** TO DO **
Could you set down, character for character, the lines running from the very first one through the line that contains "(x=858, y=15)", with both ends included?

** ENTRIES SHOWN **
-- begin --

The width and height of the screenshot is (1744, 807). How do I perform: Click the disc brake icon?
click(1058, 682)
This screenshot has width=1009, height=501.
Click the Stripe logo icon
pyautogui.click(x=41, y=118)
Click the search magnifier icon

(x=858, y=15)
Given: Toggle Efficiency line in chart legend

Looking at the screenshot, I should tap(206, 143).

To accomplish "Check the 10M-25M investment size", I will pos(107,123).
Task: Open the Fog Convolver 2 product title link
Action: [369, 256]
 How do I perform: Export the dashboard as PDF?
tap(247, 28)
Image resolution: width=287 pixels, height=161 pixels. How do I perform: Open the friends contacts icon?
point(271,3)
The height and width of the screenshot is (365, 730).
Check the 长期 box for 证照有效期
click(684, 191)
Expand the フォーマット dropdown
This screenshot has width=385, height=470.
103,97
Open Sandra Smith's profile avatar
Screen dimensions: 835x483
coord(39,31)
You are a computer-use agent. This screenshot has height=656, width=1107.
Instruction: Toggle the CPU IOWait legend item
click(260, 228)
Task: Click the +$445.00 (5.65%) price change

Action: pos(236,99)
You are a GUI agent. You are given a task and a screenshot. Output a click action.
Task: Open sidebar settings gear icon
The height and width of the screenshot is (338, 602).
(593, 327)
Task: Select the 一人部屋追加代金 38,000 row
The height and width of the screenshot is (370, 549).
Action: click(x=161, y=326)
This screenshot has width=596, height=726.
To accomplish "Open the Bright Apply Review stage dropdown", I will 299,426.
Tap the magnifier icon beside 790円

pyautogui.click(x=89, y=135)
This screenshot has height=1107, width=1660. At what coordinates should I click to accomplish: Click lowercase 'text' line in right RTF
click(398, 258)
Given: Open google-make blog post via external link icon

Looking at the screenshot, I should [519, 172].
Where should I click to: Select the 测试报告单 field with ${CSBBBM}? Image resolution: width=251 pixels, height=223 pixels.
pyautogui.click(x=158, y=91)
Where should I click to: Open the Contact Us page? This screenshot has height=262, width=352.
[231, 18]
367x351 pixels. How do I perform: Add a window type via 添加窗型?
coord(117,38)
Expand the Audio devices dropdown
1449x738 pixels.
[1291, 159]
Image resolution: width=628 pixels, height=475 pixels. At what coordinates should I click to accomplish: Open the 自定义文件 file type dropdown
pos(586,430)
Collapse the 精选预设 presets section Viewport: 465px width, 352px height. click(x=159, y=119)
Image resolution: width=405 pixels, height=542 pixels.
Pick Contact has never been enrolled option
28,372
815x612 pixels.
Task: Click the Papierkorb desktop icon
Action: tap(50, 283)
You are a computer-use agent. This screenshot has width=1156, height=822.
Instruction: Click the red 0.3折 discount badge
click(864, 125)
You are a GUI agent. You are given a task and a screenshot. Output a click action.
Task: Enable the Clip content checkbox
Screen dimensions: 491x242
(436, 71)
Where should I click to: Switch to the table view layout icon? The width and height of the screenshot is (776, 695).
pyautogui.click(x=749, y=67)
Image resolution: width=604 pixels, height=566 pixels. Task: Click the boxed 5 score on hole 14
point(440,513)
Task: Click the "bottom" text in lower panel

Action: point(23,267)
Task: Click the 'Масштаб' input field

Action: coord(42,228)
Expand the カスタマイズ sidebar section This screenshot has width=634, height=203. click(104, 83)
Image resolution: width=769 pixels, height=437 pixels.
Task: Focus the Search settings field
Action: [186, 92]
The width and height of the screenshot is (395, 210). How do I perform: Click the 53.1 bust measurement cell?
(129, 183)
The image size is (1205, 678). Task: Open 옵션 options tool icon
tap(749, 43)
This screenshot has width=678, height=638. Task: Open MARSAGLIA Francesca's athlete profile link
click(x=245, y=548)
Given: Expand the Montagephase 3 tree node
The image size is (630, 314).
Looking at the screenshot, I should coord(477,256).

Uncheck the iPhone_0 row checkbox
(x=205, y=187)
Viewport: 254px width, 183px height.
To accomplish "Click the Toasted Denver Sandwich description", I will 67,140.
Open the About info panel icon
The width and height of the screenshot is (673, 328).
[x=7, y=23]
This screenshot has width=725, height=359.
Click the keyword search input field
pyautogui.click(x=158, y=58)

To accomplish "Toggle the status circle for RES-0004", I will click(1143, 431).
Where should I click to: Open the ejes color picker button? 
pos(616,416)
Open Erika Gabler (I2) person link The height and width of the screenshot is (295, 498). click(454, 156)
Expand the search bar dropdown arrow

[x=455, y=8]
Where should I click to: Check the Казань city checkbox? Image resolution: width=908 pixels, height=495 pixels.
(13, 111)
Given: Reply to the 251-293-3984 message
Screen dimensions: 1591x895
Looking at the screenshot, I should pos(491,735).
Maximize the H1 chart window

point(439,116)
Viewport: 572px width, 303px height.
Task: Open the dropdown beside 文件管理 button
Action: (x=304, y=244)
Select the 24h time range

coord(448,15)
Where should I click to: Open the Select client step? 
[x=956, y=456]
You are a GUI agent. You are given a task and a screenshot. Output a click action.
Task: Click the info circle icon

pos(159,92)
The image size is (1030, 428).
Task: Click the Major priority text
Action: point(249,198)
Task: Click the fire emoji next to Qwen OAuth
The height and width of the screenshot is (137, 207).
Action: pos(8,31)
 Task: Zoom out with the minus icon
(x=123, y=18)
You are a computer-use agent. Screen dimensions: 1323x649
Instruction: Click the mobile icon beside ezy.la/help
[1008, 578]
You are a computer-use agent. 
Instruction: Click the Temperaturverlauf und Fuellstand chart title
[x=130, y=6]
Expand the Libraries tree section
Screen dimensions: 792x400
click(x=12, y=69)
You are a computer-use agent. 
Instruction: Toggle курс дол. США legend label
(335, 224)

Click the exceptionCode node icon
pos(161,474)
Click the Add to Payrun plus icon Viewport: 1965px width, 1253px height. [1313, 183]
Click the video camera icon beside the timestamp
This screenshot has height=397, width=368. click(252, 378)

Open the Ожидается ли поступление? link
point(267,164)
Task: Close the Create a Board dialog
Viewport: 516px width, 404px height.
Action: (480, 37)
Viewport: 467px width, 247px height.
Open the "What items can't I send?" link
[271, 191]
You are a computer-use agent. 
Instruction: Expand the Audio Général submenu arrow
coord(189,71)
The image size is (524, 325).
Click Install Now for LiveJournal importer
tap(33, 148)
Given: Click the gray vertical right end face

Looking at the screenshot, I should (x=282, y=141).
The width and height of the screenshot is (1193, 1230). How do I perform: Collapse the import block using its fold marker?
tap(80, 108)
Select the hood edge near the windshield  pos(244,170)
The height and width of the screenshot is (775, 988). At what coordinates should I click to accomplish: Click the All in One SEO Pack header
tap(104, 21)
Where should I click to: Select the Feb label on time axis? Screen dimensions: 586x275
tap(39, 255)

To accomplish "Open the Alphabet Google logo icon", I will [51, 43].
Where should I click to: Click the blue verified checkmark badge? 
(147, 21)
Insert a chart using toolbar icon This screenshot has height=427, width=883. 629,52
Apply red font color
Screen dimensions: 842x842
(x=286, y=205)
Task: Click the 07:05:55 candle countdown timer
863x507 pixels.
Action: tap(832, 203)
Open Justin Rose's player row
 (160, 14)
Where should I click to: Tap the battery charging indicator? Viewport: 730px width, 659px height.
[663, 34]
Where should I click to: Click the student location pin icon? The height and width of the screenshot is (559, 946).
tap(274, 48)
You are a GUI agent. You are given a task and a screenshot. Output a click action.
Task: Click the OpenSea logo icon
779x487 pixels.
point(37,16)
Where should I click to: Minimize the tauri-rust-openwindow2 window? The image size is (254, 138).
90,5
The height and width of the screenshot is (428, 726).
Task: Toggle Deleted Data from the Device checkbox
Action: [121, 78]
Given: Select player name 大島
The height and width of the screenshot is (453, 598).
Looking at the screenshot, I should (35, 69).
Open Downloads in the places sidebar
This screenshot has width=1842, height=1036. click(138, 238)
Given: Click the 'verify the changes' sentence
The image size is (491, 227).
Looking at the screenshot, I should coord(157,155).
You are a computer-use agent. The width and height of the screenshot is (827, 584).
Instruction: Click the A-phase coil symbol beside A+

-- end --

** ANSWER TO THE EXERCISE **
The width and height of the screenshot is (1744, 807). How do I perform: Click the disc brake icon?
click(1058, 682)
This screenshot has width=1009, height=501.
Click the Stripe logo icon
pyautogui.click(x=41, y=118)
Click the search magnifier icon

(x=858, y=15)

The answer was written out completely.